### 과제 목표
아래 항목에서 "You are a computer-use agent."라는 문구가 든 줄부터 마지막 항목까지, 양 끝을 모두 포함해 빈 줄은 빼고 번호 목록으로 옮겨 적어 주시겠어요? 그림은 답에 넣지 마세요.

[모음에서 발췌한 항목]

============

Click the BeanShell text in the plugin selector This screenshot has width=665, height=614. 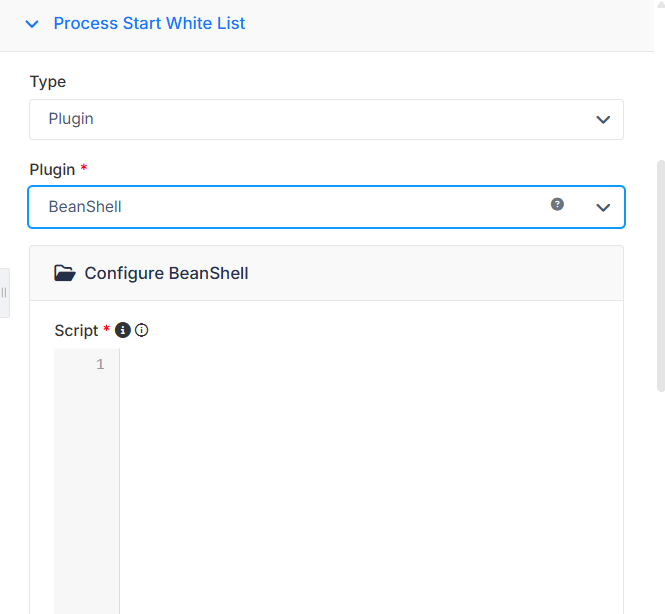[x=85, y=207]

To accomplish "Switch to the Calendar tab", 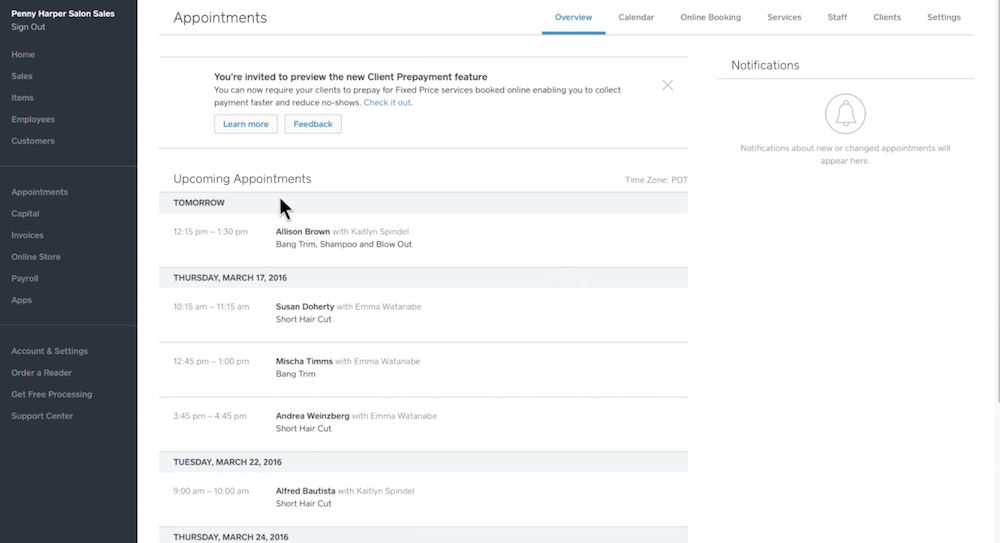I will 636,17.
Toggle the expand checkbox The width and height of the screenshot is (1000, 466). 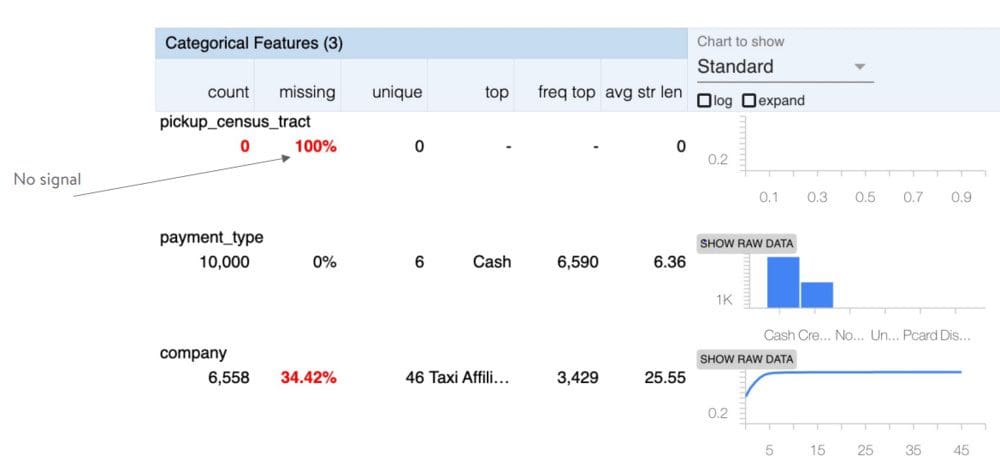(x=749, y=101)
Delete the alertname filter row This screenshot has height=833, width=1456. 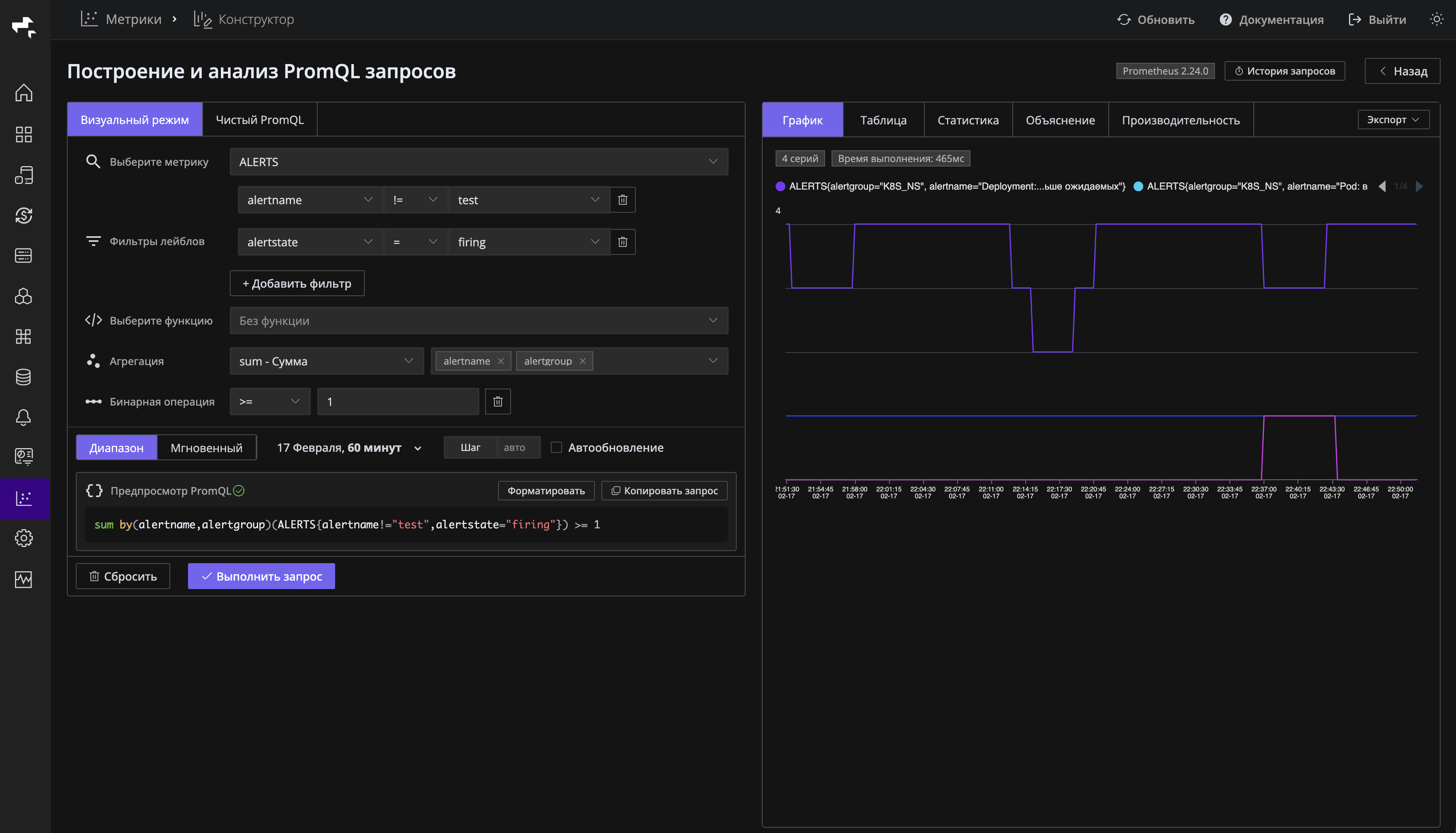pos(622,200)
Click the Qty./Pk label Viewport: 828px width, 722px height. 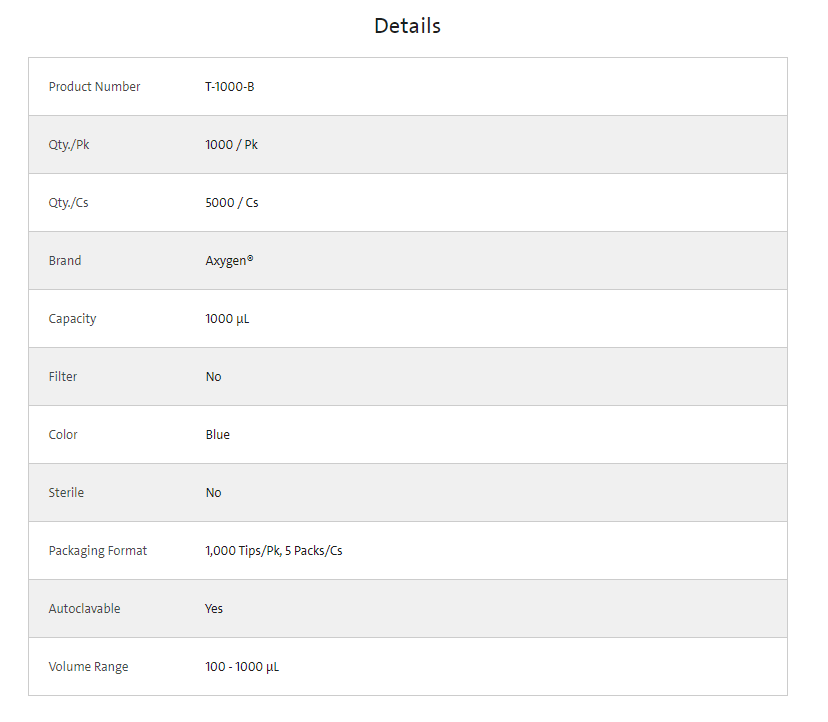click(x=69, y=145)
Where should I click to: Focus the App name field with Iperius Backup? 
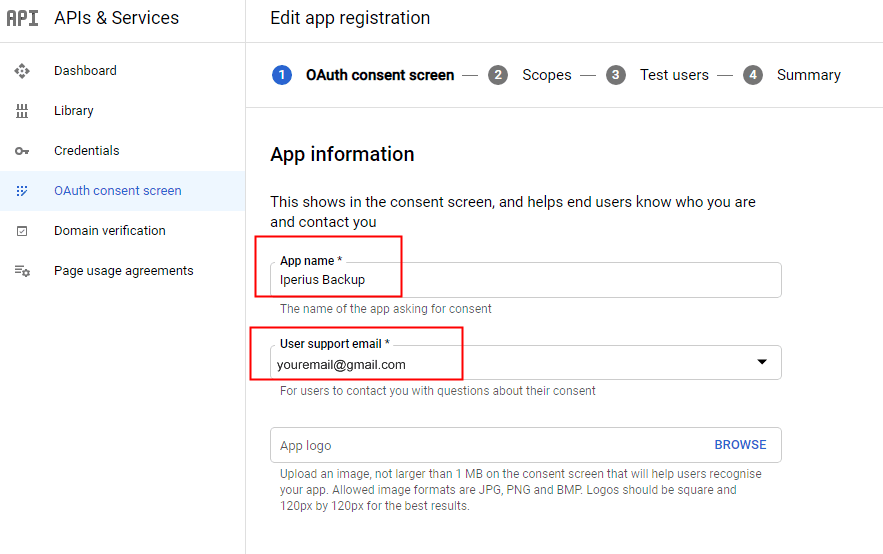pyautogui.click(x=525, y=280)
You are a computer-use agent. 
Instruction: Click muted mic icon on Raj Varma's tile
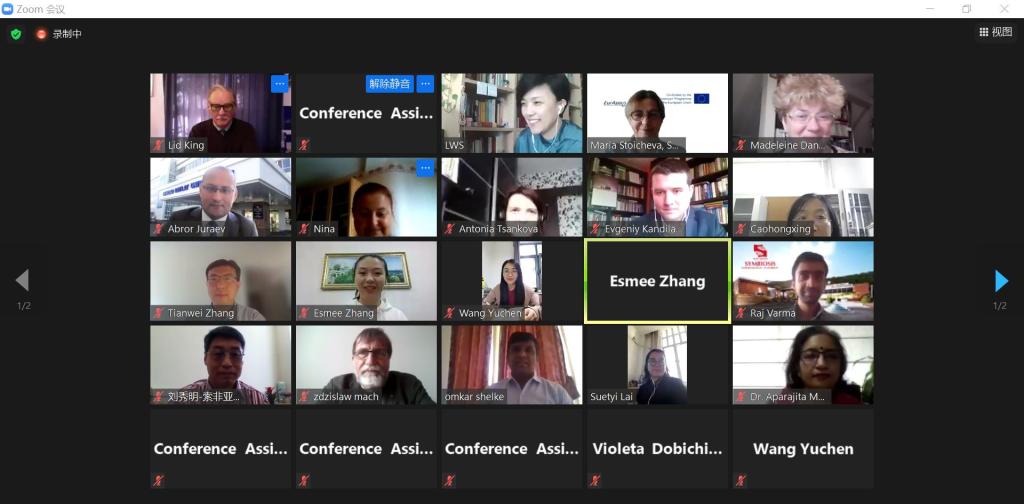[x=741, y=313]
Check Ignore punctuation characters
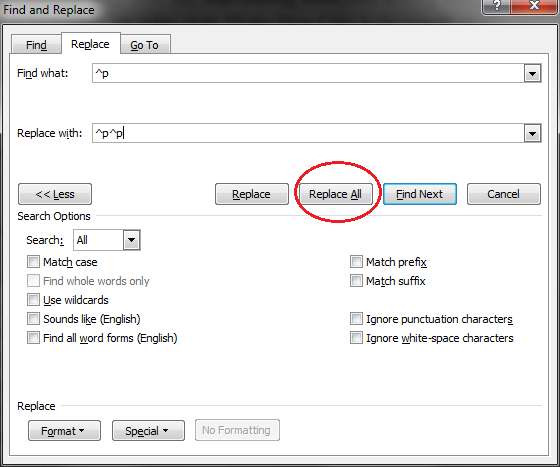Screen dimensions: 560x467 click(356, 318)
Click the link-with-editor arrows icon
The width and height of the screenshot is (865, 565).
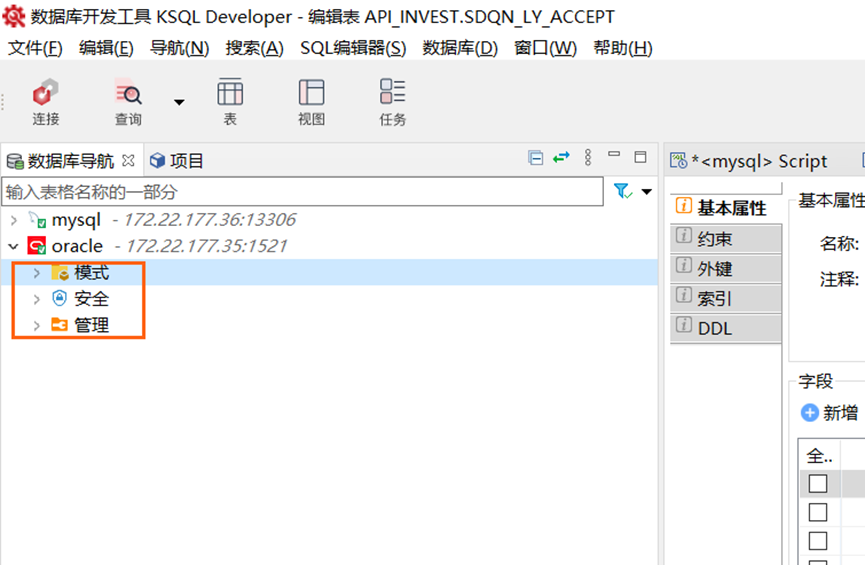[x=561, y=158]
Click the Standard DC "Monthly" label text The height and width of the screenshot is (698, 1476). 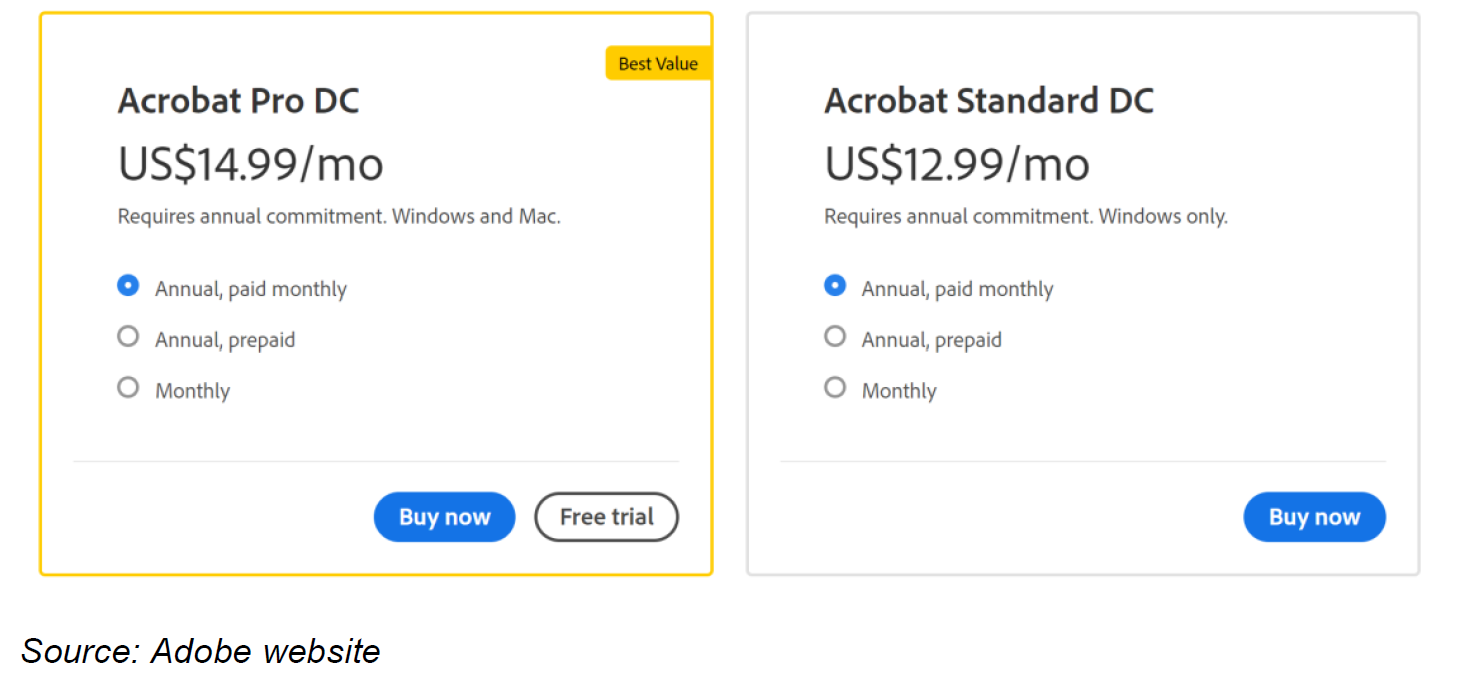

============

### 응답
1. You are a computer-use agent. 
2. Instruction: Click muted mic icon on Raj Varma's tile
3. [x=741, y=313]
4. Check Ignore punctuation characters
5. Screen dimensions: 560x467 click(356, 318)
6. Click the link-with-editor arrows icon
7. The width and height of the screenshot is (865, 565).
8. [x=561, y=158]
9. Click the Standard DC "Monthly" label text The height and width of the screenshot is (698, 1476). 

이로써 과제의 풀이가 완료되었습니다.